Continue the blog post about advancing science in India, starting right after its final sentence.

• PROVIDED TEXT
──────
Monday, February 25, 2013

Advancing Science in India



That is the title of an article by Adarsh Sandhu that appears in the Science Careers section of the journal Science.

With views from Indian scientists, the article describes several initiatives and funding opportunities that are now in place to foster research and advances in science. For instance,
"The government is going to inject $5 billion into science and technology over the next five years," says C.N.R. Rao.
Ways to spend it? In the section about developing new research areas, the article mentions
The new funding policy will advance India’s prowess in [...] space, energy, and the life sciences as well as important research areas in physics, materials science, and atmospheric science. Planned missions to Mars and a neutrino observatory will receive financial support under the new framework.

[also] role of innovation in targeted technological industries [contributing to] renewed excitement among India’s scientists. Energy is one of those strategic sectors...
Enticing 'foreign Indians' to return, expanding facilities and infrastructure, increasing career opportunities, growing talent early...the article pretty much covers every essential aspect of advancing science in India. It ends with a quote from Prime Minister Manmohan Singh "One has to be optimistic. (...), unless one is optimistic, one is overwhelmed by the dimension of the development task that we have to accomplish."

A good read, for regular Science Magazine readers.

1 Comments:

  1. Suryanarayana Rao said...

    With due regards to the author , I may say the following.

    1. In the entire article there is no mention of agriculture ! Imagine the
    task of feeding 1.2 billion and even more in the coming years, facing the
    problems of water scarcity, shrinking agricultural land, decreased soil
    health etc. There is a dire need to increase the productivity and total
    production. How much money is going to be allocated towards agriculture
    and how qualified man power is going to be managed?
──────
• DATASET SECTION
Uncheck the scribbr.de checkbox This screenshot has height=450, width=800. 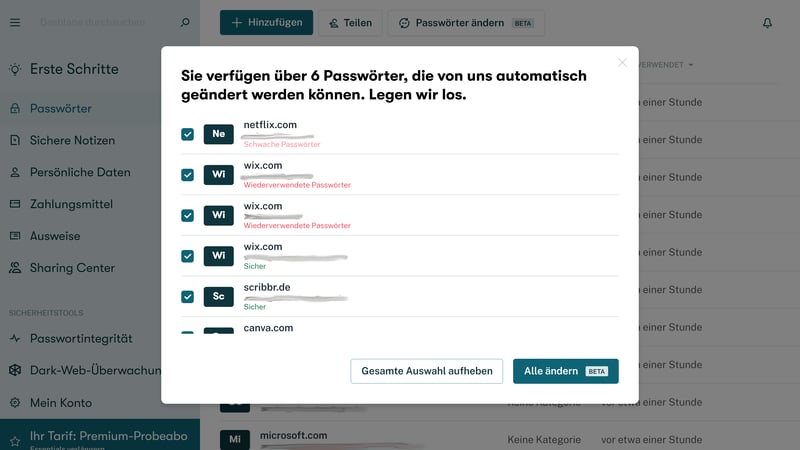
──────
• OUTPUT FOR THIS EXERCISE
    2. The entire article focuses on central/national institutes and the state
    universities (560 of which state universities are 285) have been totally
    ignored ! Is science and technology in the state universities is not of
    any significance ?? Is there no plan to improve them ?

    3. Similarly , nothing much is mentioned about Medical and engineering
    fields except for IIT's which are again central universities. There are so
    many state and private medical & engineering colleges.

    4 There is no mention of college education( science) at all.. We have
    thousands of them. Many offer PG Programs and some PhD as well.

    5. It is clear form the above that the funding will be highly skewed . It
    should be made transparent as to how much money is being allocated to
    different categories of institutes and to different disciplines? It should
    also be made clear as to how much of money is being allocated under
    recurring and non-recurring expenditure. There is no transparency of money
    distribution.

    6. Is it necessary to have nano centers at so many places ? In addition to
    what has been mentioned effort is being made to create nano centers at so
    many other places. Instruments will they be put to full use ? Why not
    share ?

    7.Creamy layer of NRI' scientists may not come to India. Others who come
    may not be able to work under indian conditions. The academic and
    administrative ambience is not good here. The enormous freedom which they
    get in west they cannot get in India. In addition there is no wastage of
    time in west. Here when the NRI scientist joins , very soon he will be busy
    attending meetings, conferences, becoming member of so many committees etc.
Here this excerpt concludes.